§ Complete the following:
1. Answer these questions from the passage below on work for the semi-retired:
(a) What does it call the biggest obstacle to becoming a consultant?
(b) What two things does it credit for letting many jobs fit into the "work from home" basket?
(c) What position and firm does it give for Kirk Chisholm?
2. Does each statement below agree with the passage on work for the semi-retired? Answer yes or no and quote the deciding words.
(a) Moving to part-time status with a previous employer is described as one of the hardest transitions.
(b) Starting a small business can mean working more hours than in a full-time job.
(c) Working while retired could raise Social Security benefits.
━━━━━ Selected excerpt ━━━━━
Types of Work Available to the Semi-retired
With few exceptions, almost any type of work for which a retiree is qualified can be turned into a part-time position. You can:
Switch from full time to part time – Shifting to part-time status with a previous employer is one of the easiest transitions to make. For someone who expects to have a hard time winding down from the old job, part-time status could be a perfect fit.
Become a consultant – Some retirees who can’t or don’t want to work for their old employer, become a consultant in their old line of work. The biggest obstacle to this can be the existence of a non-compete agreement with the previous employer that could prevent soliciting former clients for a pre-determined number of months (see Don't Sign That Non-Compete Without Reading This).
Work from home – One of the most desirable arrangements is a position that allows a retiree to work from the comfort of home. Fortunately, thanks to the Internet and smartphones, jobs including writing a blog, website development, bookkeeping, tax preparation and many more can easily fit into the "work from home" basket. (For more, see Best Freelancing Jobs for Retirees.)
Start a small business – For retirees who want to jump in with both feet, turning a hobby, passion or lifelong (or new) interest into a startup business can be immensely satisfying. This type of venture, however, can easily turn into putting in far more hours than you did while working full time. Additionally, "you will want to consider how much of your retirement funds you are using to start this business. Don’t invest a large portion of them in a risky venture or you could put your retirement in jeopardy,'" warns Kirk Chisholm, wealth manager at Innovative Advisory Group in Lexington, Mass.
Get a job – Others want to simplify their lives by letting someone else call the shots. Examples include working in a retail store, for a nonprofit organization or church, and in the service industry – such as home healthcare or being a driver (limo, senior shuttle or even school bus, to name a few). (Also see: Seven Fun Part-Time Jobs for Retirees.)
Factors to Consider
Beyond the specifics listed above there are other factors to weigh if you plan to work while retired.
"Depending on how many hours you work per year, you could still receive access to your employer’s retirement plan and health insurance. There is also the potential to increase your Social Security benefits, depending on your earnings history," says Mark Hebner, founder and president of Index Fund Advisors, Inc., Irvine, Calif., and author of “Index Funds: The 12-Step Recover Program for Active Investors."
━━━━━ Data extract ━━━━━
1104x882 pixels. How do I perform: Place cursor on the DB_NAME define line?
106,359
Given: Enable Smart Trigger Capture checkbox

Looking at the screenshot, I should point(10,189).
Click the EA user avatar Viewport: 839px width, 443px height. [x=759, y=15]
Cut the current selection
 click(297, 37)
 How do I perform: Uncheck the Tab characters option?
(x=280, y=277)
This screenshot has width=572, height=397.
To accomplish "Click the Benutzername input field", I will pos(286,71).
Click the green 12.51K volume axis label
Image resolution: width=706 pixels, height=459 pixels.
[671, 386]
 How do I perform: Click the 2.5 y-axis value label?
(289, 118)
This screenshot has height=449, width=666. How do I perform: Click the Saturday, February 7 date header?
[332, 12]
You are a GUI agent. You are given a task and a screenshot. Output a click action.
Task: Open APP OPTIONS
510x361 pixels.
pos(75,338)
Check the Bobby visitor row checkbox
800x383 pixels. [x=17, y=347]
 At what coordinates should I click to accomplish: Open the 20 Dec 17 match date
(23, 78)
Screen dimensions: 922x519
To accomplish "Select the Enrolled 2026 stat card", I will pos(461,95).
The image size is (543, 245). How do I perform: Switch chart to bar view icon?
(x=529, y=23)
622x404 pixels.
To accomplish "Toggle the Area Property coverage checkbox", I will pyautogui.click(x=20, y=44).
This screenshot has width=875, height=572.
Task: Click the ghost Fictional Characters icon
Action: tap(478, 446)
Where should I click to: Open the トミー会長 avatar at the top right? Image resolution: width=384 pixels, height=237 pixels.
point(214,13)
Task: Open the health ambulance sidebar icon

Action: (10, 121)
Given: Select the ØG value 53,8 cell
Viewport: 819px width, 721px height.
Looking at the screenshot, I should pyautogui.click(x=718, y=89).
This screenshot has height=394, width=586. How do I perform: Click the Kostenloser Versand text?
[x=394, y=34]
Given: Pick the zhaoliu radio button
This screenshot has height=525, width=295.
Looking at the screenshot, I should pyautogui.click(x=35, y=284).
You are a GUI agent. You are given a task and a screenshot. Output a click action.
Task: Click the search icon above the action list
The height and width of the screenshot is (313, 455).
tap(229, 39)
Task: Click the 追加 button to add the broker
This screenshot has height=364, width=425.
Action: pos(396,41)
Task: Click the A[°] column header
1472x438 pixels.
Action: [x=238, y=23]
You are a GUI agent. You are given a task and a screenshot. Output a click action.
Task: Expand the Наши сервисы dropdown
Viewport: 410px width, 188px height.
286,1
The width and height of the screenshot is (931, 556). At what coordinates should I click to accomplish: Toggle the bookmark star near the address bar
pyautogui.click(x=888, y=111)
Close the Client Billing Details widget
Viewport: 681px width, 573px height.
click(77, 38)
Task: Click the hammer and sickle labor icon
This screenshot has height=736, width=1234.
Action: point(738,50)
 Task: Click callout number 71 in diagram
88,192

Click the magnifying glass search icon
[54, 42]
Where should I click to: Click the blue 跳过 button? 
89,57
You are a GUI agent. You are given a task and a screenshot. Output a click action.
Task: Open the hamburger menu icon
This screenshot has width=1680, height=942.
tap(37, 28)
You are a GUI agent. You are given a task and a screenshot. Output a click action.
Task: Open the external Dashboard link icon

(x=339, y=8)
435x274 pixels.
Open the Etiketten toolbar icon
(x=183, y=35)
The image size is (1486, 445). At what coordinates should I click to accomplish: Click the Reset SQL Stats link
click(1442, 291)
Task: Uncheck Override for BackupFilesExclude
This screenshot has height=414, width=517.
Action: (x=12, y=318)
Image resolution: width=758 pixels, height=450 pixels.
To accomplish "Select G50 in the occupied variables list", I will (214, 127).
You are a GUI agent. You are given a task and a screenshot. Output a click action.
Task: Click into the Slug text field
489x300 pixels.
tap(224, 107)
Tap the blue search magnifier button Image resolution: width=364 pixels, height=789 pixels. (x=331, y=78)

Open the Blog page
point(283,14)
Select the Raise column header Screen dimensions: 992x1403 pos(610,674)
━━━━━
§ Responses for each task:
1.
(a) A non-compete agreement with the previous employer that could prevent soliciting former clients for a pre-determined number of months.
(b) The Internet and smartphones.
(c) Wealth manager at Innovative Advisory Group in Lexington, Mass.

2.
(a) No: "Shifting to part-time status with a previous employer is one of the easiest transitions to make."
(b) Yes: "This type of venture, however, can easily turn into putting in far more hours than you did while working full time."
(c) Yes: "There is also the potential to increase your Social Security benefits, depending on your earnings history."